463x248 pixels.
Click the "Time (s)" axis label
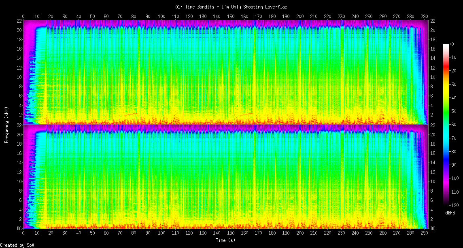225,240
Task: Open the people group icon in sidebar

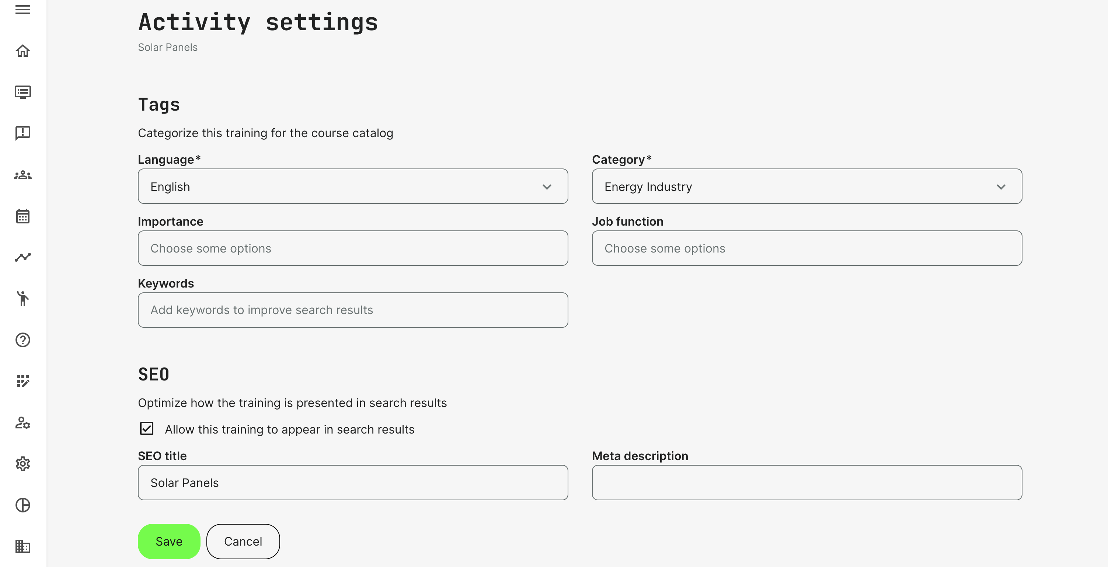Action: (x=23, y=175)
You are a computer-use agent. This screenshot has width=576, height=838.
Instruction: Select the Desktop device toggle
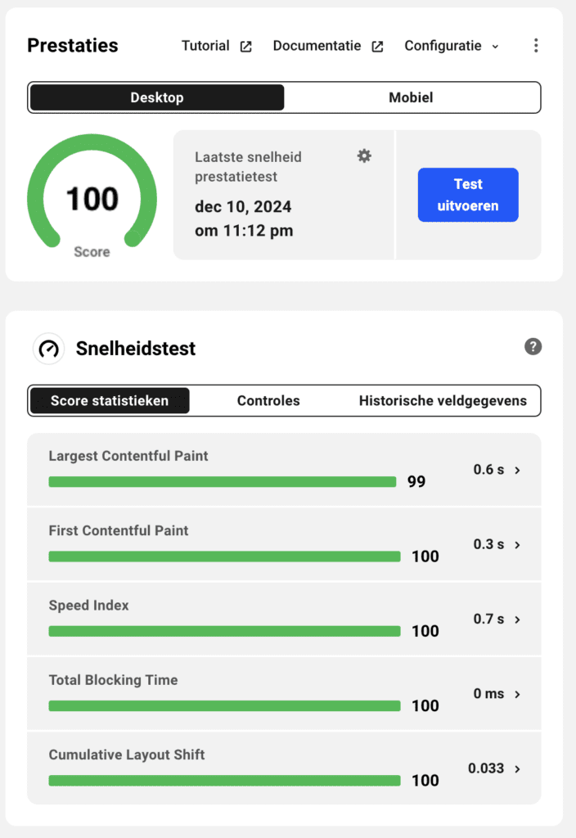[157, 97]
= = =
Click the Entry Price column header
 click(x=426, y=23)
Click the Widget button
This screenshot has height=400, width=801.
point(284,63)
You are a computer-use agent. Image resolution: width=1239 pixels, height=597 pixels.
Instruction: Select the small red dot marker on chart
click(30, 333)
= = =
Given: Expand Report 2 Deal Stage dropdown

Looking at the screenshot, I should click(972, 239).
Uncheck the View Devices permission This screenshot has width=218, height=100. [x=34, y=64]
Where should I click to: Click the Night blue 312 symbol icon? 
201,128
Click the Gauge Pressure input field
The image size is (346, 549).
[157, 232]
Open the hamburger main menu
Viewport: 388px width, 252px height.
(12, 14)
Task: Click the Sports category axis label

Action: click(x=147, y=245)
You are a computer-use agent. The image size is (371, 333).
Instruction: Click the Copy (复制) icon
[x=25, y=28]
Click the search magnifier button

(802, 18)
= = =
Using the records above, set down exactly the lines from the one with "Where should I" through the one with "You are a computer-use agent. The", inclusive, and nothing more.

* **ANSWER TO THIS TASK**:
Where should I click to: Click the Night blue 312 symbol icon? 
201,128
Click the Gauge Pressure input field
The image size is (346, 549).
[157, 232]
Open the hamburger main menu
Viewport: 388px width, 252px height.
(12, 14)
Task: Click the Sports category axis label

Action: click(x=147, y=245)
You are a computer-use agent. The image size is (371, 333).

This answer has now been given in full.